Work required: In the email about the btrfs extent map shrinker, which address space operation callback releases folios?

From: Josef Bacik <josef@toxicpanda.com>
To: Filipe Manana <fdmanana@kernel.org>
Cc: linux-btrfs@vger.kernel.org
Subject: Re: [PATCH v2 13/15] btrfs: add a shrinker for extent maps
Date: Sun, 14 Apr 2024 09:02:24 -0400 [thread overview]
Message-ID: <20240414130224.GB1930433@perftesting> (raw)
In-Reply-To: <CAL3q7H7VHRCKgh444KiAHYNg0ac8B+q9J1t7b_5zbd065=1ABw@mail.gmail.com>
On Sat, Apr 13, 2024 at 12:07:30PM +0100, Filipe Manana wrote:
> On Fri, Apr 12, 2024 at 9:07 PM Josef Bacik <josef@toxicpanda.com> wrote:
> >
> > On Thu, Apr 11, 2024 at 05:19:07PM +0100, fdmanana@kernel.org wrote:
> > > From: Filipe Manana <fdmanana@suse.com>
> > >
> > > Extent maps are used either to represent existing file extent items, or to
> > > represent new extents that are going to be written and the respective file
> > > extent items are created when the ordered extent completes.
> > >
> > > We currently don't have any limit for how many extent maps we can have,
> > > neither per inode nor globally. Most of the time this not too noticeable
> > > because extent maps are removed in the following situations:
> > >
> > > 1) When evicting an inode;
> > >
> > > 2) When releasing folios (pages) through the btrfs_release_folio() address
> > > space operation callback.

Data under study:

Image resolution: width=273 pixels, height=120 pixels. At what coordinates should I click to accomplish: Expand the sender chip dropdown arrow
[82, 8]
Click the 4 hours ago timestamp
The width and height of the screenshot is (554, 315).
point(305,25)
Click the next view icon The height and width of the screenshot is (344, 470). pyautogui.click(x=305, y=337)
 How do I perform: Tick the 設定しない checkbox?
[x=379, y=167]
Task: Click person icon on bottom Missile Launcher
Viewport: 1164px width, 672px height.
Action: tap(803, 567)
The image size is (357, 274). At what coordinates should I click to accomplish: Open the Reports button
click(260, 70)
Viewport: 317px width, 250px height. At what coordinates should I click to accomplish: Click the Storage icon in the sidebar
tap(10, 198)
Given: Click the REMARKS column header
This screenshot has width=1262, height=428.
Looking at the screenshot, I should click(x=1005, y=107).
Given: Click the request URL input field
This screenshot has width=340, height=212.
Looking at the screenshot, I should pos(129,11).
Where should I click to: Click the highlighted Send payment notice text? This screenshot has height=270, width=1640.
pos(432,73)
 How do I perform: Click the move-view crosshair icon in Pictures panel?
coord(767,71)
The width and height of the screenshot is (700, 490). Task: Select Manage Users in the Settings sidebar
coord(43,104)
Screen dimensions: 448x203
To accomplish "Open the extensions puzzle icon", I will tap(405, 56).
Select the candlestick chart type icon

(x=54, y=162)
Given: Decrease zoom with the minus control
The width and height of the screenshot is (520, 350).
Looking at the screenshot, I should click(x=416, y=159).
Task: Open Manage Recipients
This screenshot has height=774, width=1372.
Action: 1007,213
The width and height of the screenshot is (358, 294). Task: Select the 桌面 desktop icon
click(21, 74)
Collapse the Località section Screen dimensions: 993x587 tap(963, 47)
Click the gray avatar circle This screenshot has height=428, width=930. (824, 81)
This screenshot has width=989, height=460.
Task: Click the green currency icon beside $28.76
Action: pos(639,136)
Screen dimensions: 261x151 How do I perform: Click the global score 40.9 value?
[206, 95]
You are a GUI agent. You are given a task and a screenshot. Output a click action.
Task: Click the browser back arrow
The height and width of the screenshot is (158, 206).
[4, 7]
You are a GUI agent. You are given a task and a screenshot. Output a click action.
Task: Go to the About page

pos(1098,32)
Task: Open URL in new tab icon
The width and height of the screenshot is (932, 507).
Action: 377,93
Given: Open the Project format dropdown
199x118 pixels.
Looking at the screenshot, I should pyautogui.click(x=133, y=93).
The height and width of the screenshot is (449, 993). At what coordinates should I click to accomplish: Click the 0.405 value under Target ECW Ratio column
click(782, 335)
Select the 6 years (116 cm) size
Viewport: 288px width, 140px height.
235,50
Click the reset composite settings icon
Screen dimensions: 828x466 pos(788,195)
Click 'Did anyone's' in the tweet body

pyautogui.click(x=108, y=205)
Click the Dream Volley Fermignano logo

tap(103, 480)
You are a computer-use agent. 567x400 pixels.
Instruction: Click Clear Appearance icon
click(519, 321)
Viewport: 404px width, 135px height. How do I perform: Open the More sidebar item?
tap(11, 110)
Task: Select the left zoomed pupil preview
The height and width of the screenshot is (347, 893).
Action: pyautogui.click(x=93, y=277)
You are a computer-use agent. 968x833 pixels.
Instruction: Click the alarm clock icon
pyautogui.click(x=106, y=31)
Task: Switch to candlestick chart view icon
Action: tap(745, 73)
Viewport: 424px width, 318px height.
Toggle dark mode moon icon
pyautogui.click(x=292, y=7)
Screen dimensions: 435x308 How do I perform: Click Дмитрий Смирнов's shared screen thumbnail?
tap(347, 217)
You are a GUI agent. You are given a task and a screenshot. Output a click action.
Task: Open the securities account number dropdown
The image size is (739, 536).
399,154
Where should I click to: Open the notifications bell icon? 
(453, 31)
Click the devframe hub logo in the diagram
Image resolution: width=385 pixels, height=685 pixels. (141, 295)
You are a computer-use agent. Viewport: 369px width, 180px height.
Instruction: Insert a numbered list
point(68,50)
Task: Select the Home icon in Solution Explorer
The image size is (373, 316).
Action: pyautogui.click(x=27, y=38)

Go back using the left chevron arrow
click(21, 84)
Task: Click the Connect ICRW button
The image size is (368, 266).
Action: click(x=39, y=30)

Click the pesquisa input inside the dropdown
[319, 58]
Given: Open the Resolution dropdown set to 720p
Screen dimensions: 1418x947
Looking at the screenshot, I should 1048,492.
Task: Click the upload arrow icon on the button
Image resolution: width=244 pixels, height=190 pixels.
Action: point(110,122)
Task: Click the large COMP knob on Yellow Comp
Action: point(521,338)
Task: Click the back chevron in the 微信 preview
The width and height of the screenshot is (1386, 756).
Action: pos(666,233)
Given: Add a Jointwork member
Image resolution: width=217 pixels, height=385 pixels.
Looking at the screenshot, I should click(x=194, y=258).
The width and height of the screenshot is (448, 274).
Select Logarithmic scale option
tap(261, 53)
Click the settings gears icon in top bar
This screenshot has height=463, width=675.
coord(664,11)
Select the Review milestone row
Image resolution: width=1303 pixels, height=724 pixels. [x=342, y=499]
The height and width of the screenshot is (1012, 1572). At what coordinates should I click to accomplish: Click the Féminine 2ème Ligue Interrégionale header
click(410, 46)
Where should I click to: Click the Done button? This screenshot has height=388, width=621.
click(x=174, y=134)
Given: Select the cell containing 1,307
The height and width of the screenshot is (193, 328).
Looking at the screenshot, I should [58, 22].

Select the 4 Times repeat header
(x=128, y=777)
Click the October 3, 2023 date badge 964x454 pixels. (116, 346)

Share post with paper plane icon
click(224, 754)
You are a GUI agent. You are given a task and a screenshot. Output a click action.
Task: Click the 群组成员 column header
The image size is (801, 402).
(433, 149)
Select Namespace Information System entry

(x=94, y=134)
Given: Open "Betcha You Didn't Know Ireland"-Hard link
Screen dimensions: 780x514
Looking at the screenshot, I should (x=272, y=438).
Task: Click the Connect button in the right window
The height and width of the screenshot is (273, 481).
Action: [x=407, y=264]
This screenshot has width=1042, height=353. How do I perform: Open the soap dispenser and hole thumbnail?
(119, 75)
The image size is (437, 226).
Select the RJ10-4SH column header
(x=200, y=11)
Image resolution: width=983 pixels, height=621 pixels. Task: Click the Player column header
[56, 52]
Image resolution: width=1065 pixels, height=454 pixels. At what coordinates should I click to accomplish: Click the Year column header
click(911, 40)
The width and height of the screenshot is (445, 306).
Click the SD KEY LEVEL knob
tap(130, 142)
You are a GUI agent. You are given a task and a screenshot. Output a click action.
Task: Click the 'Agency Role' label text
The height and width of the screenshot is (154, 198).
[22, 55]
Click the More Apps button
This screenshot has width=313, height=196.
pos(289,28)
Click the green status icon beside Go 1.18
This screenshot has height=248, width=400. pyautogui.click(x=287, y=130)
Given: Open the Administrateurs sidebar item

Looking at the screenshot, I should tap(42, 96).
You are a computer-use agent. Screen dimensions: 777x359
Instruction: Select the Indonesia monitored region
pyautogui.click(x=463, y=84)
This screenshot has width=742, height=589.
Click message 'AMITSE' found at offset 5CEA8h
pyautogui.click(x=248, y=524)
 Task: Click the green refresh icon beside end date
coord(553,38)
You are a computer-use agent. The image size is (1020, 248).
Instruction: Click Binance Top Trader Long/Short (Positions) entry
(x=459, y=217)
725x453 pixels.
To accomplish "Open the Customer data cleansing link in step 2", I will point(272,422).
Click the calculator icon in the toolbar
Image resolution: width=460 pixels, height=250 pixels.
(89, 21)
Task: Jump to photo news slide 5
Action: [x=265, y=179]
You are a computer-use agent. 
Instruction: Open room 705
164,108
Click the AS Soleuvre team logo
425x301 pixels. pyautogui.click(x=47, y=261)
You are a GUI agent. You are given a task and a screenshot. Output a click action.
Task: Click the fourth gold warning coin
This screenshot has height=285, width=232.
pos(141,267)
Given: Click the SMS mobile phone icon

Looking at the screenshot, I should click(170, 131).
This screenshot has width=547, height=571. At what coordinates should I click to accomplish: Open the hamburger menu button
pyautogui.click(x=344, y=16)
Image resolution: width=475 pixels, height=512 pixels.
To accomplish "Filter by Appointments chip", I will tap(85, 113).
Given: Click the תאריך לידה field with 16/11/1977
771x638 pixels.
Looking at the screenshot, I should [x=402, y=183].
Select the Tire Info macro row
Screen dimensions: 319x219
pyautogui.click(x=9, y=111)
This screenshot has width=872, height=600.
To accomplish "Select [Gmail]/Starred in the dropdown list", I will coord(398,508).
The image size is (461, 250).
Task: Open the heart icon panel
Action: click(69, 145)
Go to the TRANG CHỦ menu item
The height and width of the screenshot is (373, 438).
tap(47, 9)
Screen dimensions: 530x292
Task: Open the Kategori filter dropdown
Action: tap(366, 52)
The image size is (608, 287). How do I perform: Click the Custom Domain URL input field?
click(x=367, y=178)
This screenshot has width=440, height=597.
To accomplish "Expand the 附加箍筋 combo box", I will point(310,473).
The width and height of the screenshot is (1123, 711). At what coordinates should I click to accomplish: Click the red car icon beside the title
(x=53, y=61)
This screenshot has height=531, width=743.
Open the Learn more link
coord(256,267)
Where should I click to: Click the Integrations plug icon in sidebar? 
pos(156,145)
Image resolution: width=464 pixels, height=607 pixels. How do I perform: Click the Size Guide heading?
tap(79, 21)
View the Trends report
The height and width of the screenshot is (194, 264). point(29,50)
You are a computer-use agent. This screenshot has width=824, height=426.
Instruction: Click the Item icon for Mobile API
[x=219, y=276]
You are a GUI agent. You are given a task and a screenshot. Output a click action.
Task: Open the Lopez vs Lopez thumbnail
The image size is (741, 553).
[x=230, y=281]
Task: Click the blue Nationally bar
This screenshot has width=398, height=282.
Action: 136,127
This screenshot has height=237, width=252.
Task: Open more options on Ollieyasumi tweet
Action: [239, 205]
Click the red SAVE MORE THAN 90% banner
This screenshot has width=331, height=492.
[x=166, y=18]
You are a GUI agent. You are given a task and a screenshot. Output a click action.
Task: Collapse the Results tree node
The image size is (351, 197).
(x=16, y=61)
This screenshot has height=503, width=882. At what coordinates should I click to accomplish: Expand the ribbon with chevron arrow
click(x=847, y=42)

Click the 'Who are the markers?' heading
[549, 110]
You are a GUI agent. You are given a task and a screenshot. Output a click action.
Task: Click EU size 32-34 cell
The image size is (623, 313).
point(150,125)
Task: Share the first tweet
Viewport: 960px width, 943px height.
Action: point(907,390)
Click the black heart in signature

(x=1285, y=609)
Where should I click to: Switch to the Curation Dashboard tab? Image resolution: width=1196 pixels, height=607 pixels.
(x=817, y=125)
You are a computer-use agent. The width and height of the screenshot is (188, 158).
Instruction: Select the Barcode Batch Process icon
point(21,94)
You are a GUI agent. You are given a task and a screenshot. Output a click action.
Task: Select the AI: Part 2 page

Exercise result: btrfs_release_folio()